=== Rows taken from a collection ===

"""

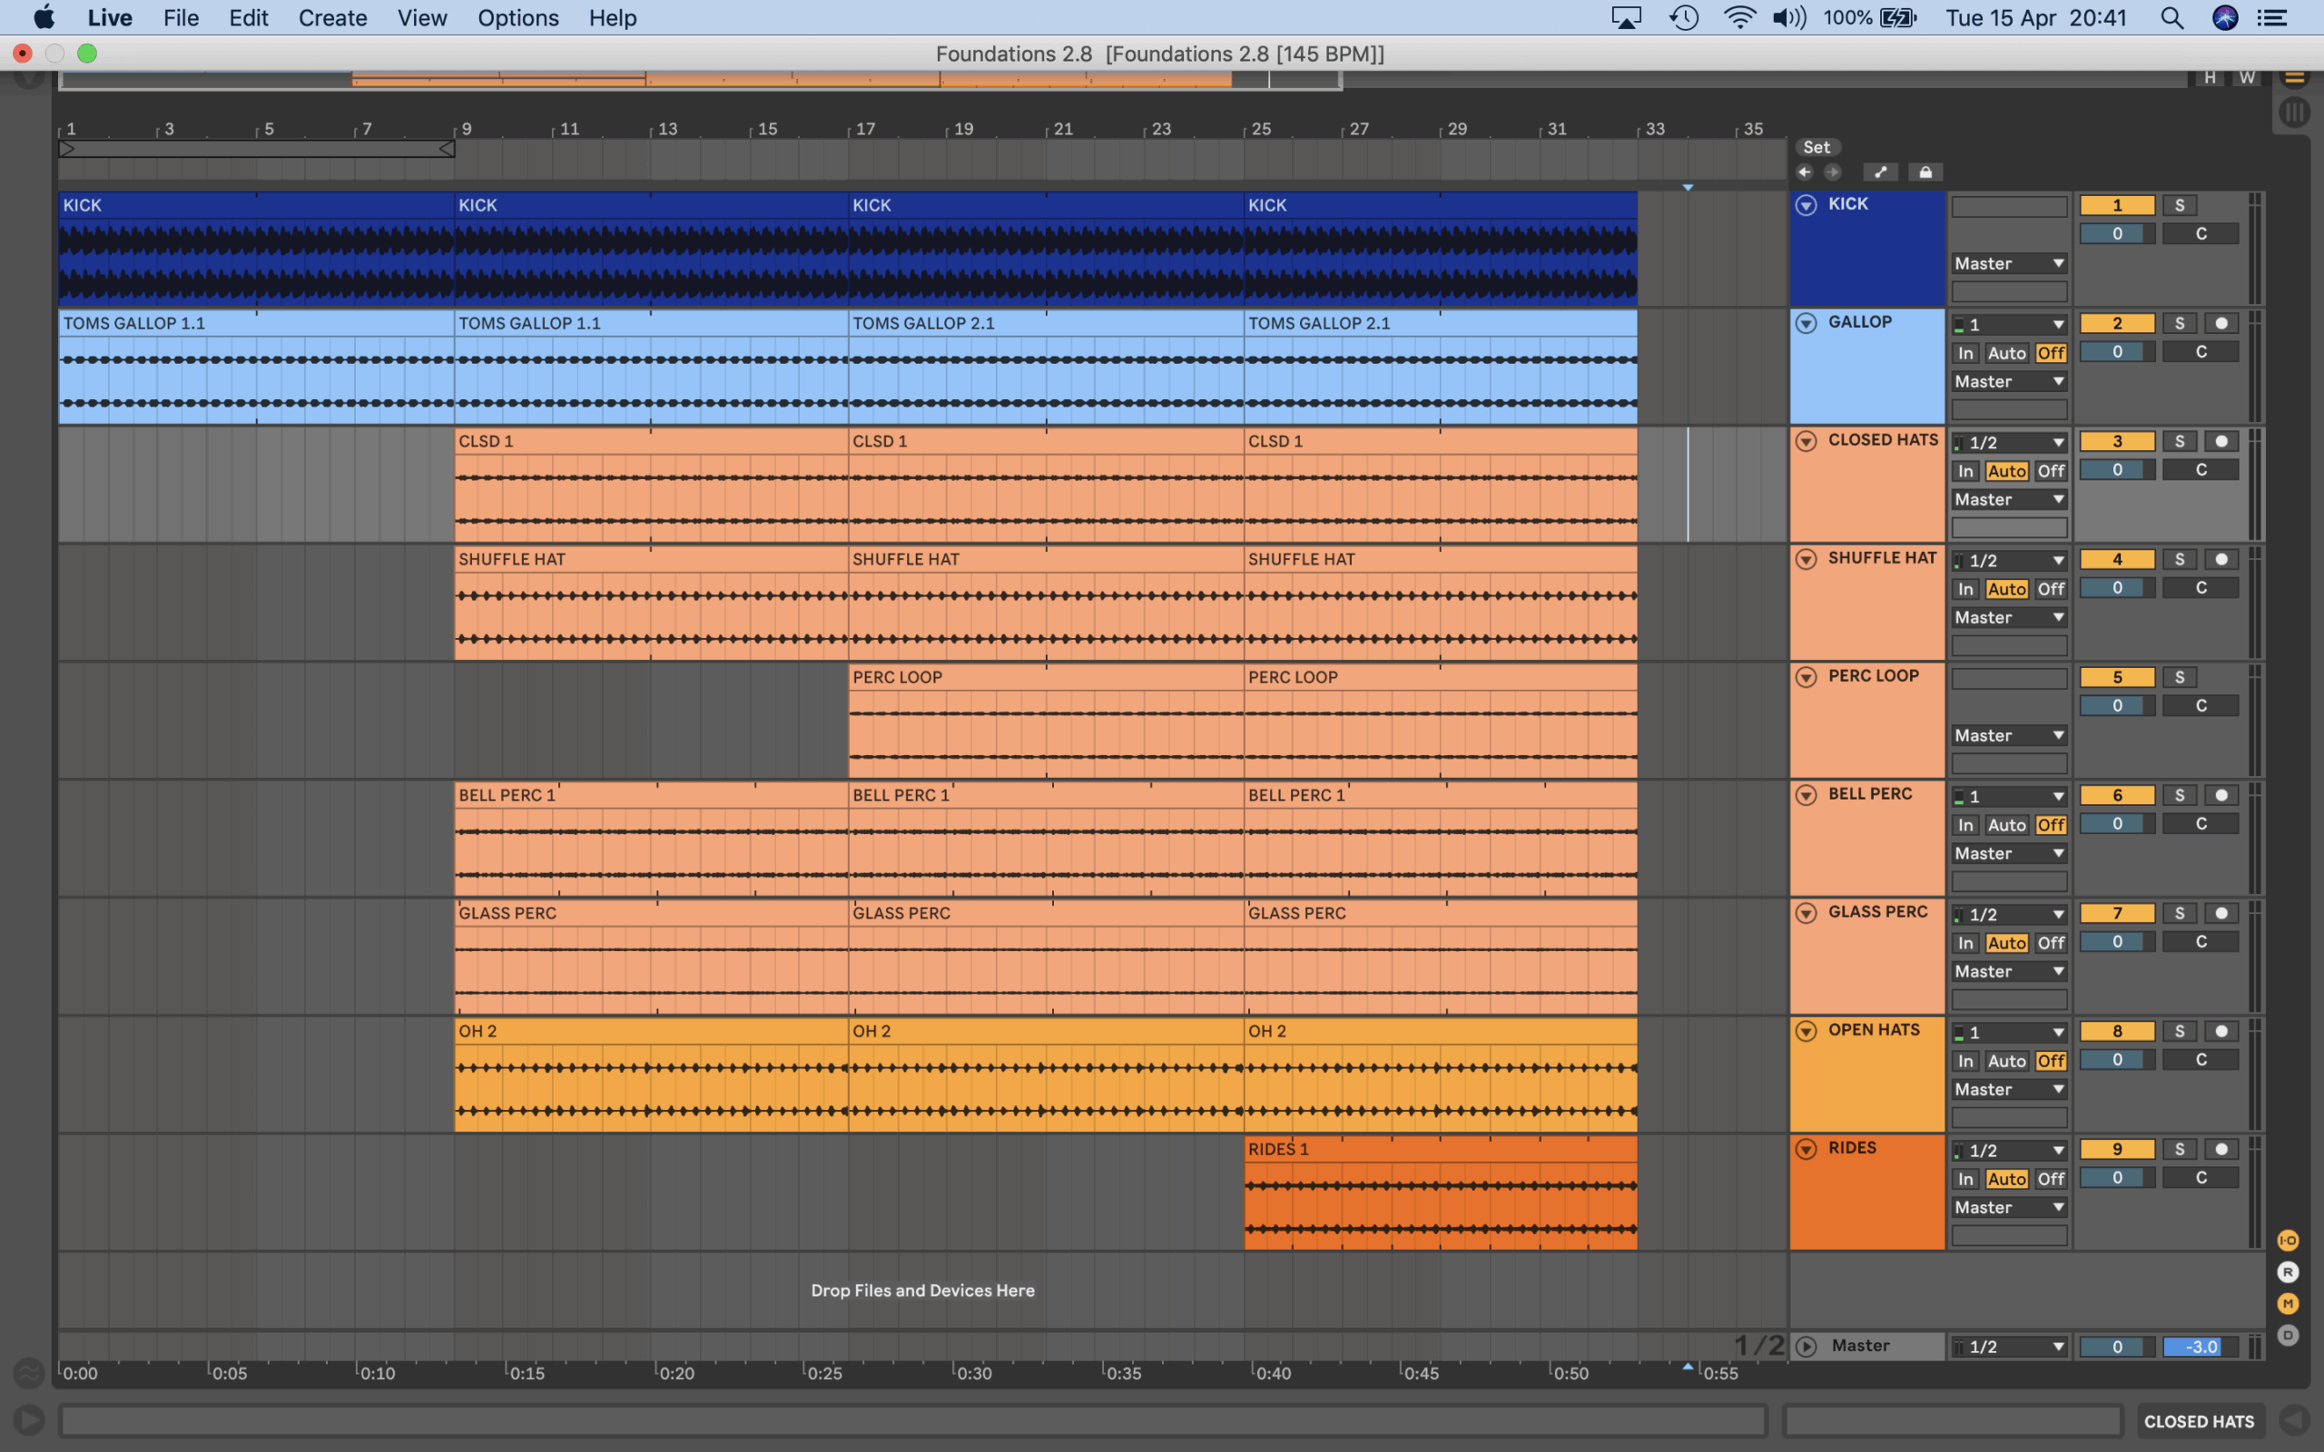The height and width of the screenshot is (1452, 2324).
Task: Open the Options menu
Action: 518,18
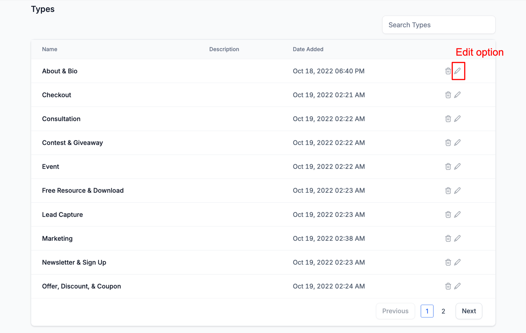Delete the Consultation type

tap(448, 119)
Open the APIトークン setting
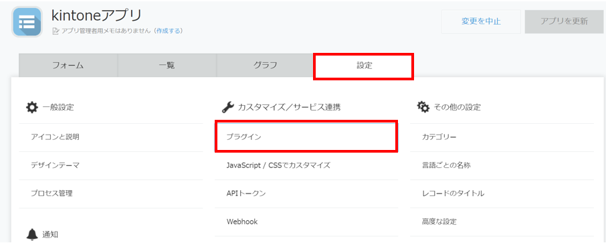This screenshot has height=243, width=606. 306,193
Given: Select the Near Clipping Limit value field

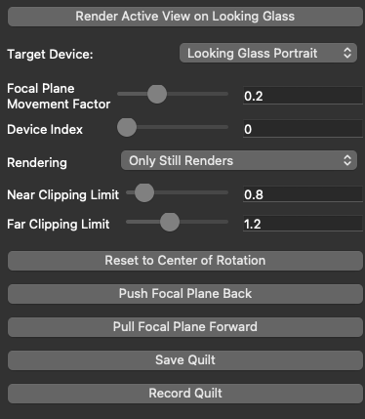Looking at the screenshot, I should click(x=303, y=194).
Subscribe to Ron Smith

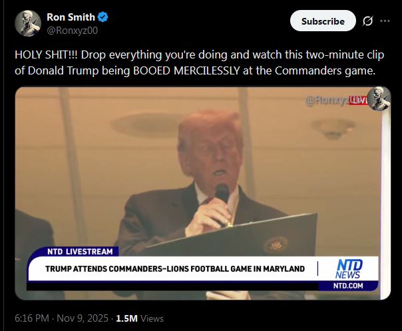[x=323, y=21]
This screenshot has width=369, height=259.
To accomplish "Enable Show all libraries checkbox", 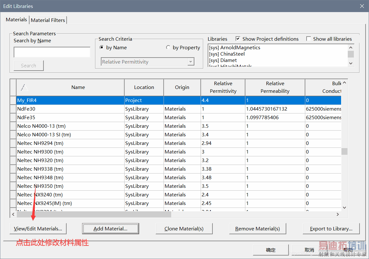I will [x=308, y=39].
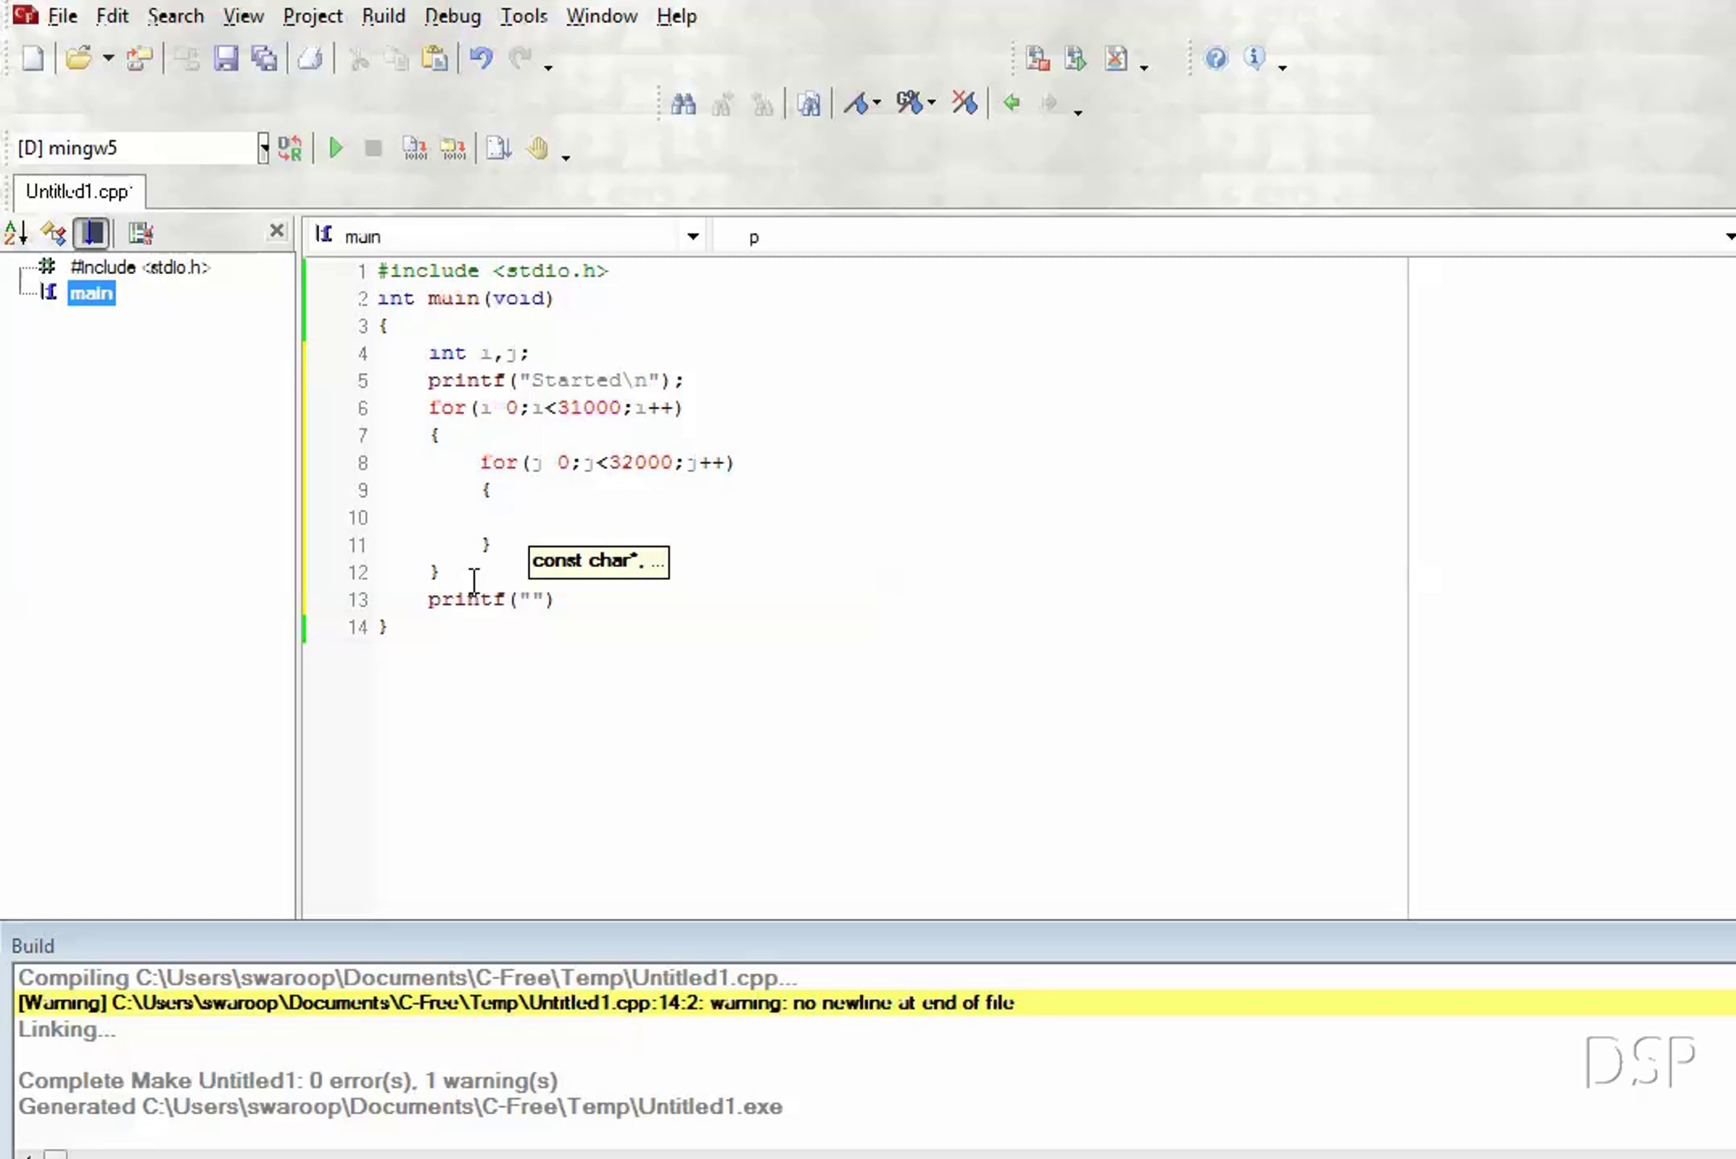Expand the main function dropdown
The image size is (1736, 1159).
[x=693, y=237]
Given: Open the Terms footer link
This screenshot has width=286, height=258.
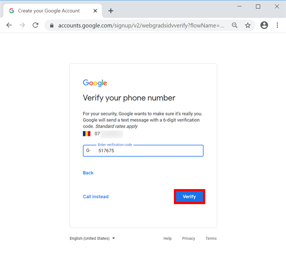Looking at the screenshot, I should [211, 239].
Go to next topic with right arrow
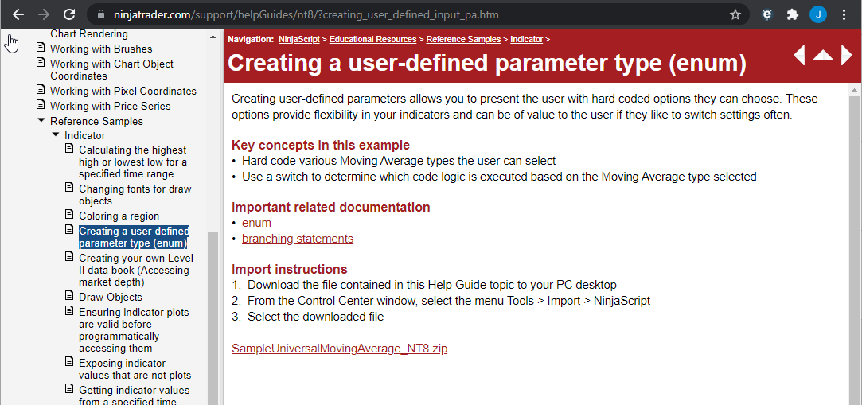This screenshot has height=405, width=862. pyautogui.click(x=846, y=55)
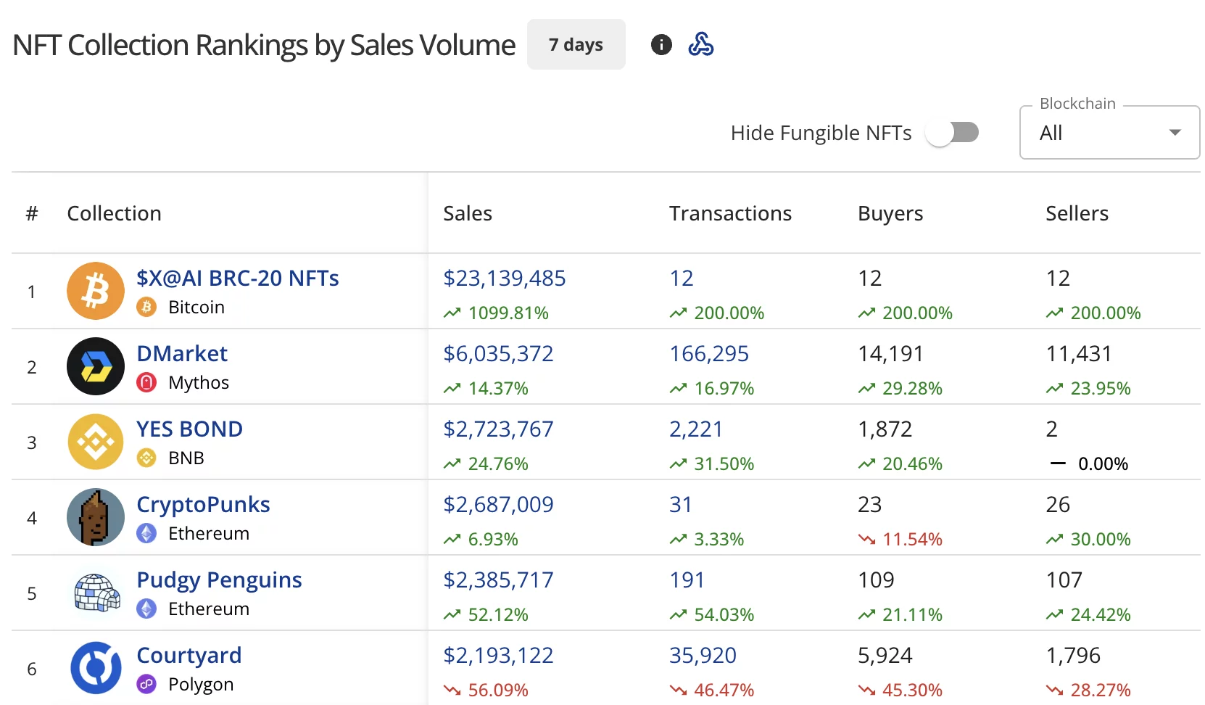
Task: Click the Bitcoin chain badge under $X@AI
Action: [x=146, y=307]
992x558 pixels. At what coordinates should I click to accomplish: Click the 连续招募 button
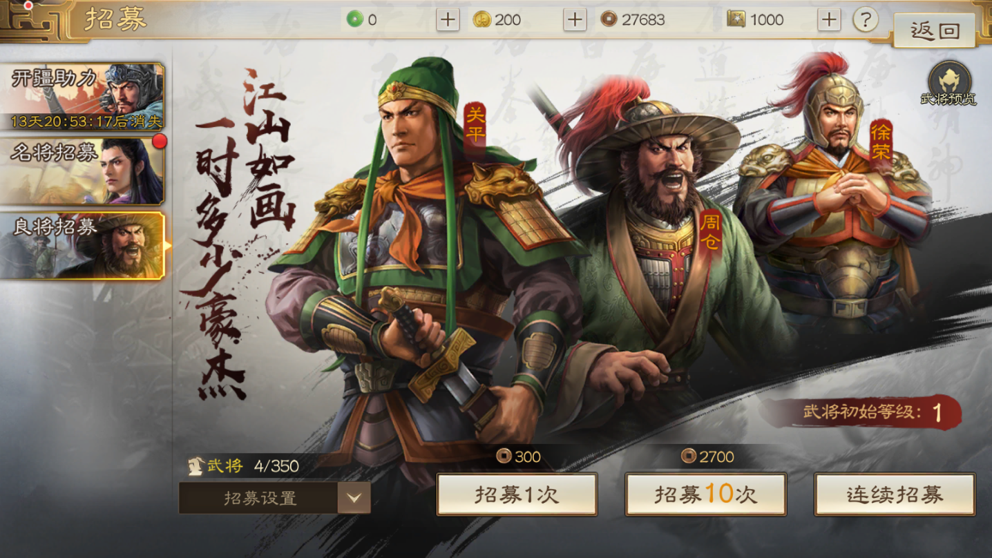[x=895, y=494]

"""

=== PROBLEM STATEMENT ===
Write out the lines as a Markdown table with the columns n and Line, starting with the line that contains "Given: Select the" and going on through the line that contains "[x=323, y=21]". Number them in order, skip blank lines, and leave the pictures out.

=== THE ANSWER ===
| n | Line |
|---|---|
| 1 | Given: Select the Near Clipping Limit value field |
| 2 | Looking at the screenshot, I should click(x=303, y=194). |
| 3 | Subscribe to Ron Smith |
| 4 | [x=323, y=21] |